Hall of Fame

Schule des Jahres 2013

Und gewonnen haben: die Projekte „Roma – Europas arme Kinder“, „Nert“, „Planspiel Bewerbung“ und „Schulhofprojekt“

Bestes soziales oder karikatives Projekt

1. Platz: Das Landschulheim Grovesmühle mit dem Projekt „Roma – Europas arme Kinder“

Wofür das Projekt den Preis bekommen hat: 2012 schloss sich das Landschulheim mit dem Verein „Kinderhilfe für Siebenbürgen e. V.“ aus dem Nachbarort Stapelburg zusammen, um gemeinsam das Projekt „Roma – Europas arme Kinder“ durchzuführen. Die Roma erfahren als größte Minderheit Europas bis heute Ausgrenzung und Diskriminierung. Teil der Unterstützung waren ein Flohmarkt und eine Kleiderspende für Rumänien sowie eine Fahrt von Schülern nach Rumänien, um vor Ort zu helfen. Das dort gesammelte Filmmaterial soll nun zu einem Lehrfilm verarbeitet werden. Und das Projekt ist noch lange nicht zu Ende…


Beste Schülerfirma

1. Platz: Das Max Planck Gymnasium mit der Schülerfirma „Nert“

Nachdem die alte Turnhalle des Max Planck Gymnasiums Düsseldorf abgerissen und die Sportgeräte durch neue ersetzt wurden, beschlossen einige Schüler aus den alten, unbrauchbaren Materialien neue Sachen herzustellen. Schnell war die Idee geboren, aus ausrangierten Turnmatten neue, innovative Taschen zu produzieren. Eine nachhaltige wie kreative Idee! Im Rahmen eines Sowi-Projektkurses entstand daraufhin die Schülerfirma „NERT – New Ecological Recycled Things“. Ihre „Duffle Bags“ verkaufen die Schüler in einem Onlineshop. Neben den Materialien aus ihrer eigenen Schulturnhalle bekommen sie auch welche von diversen anderen Schulen, Kindergärten und Sportvereinen.

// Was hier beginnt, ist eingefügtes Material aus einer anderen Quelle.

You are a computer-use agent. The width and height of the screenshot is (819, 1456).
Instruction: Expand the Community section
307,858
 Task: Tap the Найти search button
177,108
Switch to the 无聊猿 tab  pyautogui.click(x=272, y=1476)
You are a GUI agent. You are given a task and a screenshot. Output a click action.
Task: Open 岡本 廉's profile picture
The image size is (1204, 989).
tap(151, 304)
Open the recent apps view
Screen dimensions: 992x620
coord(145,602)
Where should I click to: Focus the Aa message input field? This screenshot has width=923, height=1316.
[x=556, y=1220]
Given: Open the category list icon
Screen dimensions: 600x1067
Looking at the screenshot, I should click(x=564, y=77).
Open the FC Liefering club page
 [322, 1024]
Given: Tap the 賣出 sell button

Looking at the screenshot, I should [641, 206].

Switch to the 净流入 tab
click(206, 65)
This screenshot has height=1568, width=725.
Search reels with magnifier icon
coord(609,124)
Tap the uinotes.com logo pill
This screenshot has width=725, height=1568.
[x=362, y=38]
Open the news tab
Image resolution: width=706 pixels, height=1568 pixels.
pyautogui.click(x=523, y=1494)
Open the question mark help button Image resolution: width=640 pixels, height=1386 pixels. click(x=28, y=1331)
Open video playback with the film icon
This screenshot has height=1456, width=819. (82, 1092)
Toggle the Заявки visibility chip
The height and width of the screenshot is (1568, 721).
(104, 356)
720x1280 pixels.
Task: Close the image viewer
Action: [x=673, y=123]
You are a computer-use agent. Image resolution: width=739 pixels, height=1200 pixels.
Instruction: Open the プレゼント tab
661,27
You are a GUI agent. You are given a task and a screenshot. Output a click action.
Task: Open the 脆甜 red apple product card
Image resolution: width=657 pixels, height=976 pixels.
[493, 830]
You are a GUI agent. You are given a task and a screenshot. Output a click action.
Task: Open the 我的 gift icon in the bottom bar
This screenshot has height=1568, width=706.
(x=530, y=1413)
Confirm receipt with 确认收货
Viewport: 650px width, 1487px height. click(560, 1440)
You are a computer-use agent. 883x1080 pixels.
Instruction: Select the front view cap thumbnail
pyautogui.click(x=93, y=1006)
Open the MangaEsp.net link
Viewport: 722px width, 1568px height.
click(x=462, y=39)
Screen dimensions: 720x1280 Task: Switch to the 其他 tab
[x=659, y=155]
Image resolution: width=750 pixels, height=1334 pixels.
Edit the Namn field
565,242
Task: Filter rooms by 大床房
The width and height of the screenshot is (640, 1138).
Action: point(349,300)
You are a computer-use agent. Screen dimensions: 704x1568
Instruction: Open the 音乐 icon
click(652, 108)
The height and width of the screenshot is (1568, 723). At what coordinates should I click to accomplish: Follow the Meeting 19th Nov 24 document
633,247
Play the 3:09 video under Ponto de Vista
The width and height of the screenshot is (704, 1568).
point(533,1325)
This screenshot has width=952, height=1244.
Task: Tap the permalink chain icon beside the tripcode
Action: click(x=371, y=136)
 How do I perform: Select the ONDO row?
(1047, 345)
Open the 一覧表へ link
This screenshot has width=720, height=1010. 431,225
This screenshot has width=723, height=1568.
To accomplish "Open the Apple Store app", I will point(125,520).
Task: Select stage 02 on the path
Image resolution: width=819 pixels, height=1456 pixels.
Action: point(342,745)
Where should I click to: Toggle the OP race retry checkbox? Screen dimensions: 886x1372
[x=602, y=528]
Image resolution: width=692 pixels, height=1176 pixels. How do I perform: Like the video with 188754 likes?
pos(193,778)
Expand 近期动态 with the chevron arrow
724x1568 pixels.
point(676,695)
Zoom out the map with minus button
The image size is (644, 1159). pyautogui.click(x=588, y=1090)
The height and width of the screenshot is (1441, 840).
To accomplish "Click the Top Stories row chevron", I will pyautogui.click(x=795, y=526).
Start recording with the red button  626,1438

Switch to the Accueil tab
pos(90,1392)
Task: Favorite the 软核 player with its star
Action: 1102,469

Das beste Projekt zur Berufsorientierung

1. Platz: Das Steinbart-Gymnasium mit dem „Planspiel Bewerbung“

Steht im Fachunterricht Deutsch in der neunten Jahrgangsstufe das Thema Bewerbungen an, findet das Planspiel statt. Unter anderem nehmen alle an einem Bewerbertraining teil und bewerben sich mit realistischen Kriterien. In Zusammenarbeit mit Unternehmen, die sich bereit erklären, bei dem Projekt mitzumachen, wird ein virtueller Arbeitsmarkt mit Stellenausschreibungen geschaffen. Die Schüler bewerben sich mit vollständiger Bewerbermappe auf eine der auf dem Arbeitsmarkt angebotenen Stellen. Dann erhalten die Unternehmen die Mappen zur Sichtung. Die besten Bewerber werden in der zweiten Runde zu einem Auswahlgespräch eingeladen. Am Ende gibt es einen Sieger, der entsprechend prämiert wird.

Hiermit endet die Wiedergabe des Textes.